Managing director David Farley said AA Co had increased both cattle sales and wholesale beef revenue in the three months, however domestic prices continued to be depressed.
AA Co sold 41,186 head for the quarter, up from 29,646 head in the first quarter of last year to drive operating cash flows which were in line with the prior corresponding period, he said.
“The drought and the continued impact of the Federal Government’s 2011 suspension of live cattle exports to Indonesia continue to be felt in domestic cattle markets.”
With the biggest herd in Australia, changes in livestock value have a significant impact on AA Co’s financials. A 10c/kg liveweight change in trading cattle prices equates to an $8.7 million impact on AA Co’s pre-tax profit.
Price disparity ‘validates’ Darwin plant
“The local oversupply and depressed cattle prices are at odds with continuing high global beef prices,” David Farley said.

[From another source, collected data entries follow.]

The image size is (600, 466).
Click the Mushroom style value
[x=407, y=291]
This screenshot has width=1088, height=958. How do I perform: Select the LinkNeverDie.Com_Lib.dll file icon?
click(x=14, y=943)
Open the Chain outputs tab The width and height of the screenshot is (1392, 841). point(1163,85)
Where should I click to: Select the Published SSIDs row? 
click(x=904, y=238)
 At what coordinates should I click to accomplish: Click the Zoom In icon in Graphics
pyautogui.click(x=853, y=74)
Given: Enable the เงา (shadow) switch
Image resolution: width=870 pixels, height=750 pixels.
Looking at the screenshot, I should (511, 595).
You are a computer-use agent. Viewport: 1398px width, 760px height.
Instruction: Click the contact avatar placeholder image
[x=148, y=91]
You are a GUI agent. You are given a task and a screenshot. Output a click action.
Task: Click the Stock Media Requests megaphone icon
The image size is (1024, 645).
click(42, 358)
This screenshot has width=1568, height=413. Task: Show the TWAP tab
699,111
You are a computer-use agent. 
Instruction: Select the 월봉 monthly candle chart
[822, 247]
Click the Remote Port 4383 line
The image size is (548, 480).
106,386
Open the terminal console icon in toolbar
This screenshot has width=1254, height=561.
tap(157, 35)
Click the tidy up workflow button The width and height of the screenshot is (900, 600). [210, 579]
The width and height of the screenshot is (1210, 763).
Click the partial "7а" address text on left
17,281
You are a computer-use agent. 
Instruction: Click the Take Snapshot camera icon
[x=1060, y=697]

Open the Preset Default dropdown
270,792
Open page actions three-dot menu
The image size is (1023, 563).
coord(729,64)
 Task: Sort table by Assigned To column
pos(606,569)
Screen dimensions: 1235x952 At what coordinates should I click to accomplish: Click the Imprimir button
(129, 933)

“This disparity validates AA Co’s vertical integration strategy and the decision to build a Darwin abattoir to capture these global prices,” he said.
“This state-of-the-art facility will open up new channels to market as well as reducing freight costs currently incurred by moving cattle from the north to eastern Australian abattoirs.”
The stage-one civil works for the development of the Darwin abattoir have been completed. AA Co announced to the ASX on April 19 that it intends to fund the construction from its own balance sheet.
The completion of the abattoir would go some way to insulating AA Co from movements in domestic pricing and live export fluctuations, by opening up another marketing channel, the company said. It would be well-positioned to take advantage of the current continued rising global beef price.
The abattoir will be the only major beef processing facility in northern Australia and would allow cattle to be processed locally, reducing transport and freight costs for northern producers who currently truck live cattle long distances to eastern processing plants.
As previously announced, AA Co has moved to a new financial year-end of 31 March. The three-month results issued today align the company’s reporting from a 31 December year-end to the new financial year.
The company stressed that the three-month result was not representative of results for a full 12-month period, as the bulk of cattle sales and profit are generated outside of this three-month period.
The company finished the March quarter with net tangible assets of $1.90 per share, down from $2.04 at 31 December. The decline is principally attributable to the non-cash herd valuation write-down.
Rainfall was well below average for AA Co’s Northern Australian properties in the March quarter. The 2012/13 wet season rainfall was lower than in the 2007 drought.
The drier conditions have given rise to increased feed and other costs, including water and transport, during the three-month period.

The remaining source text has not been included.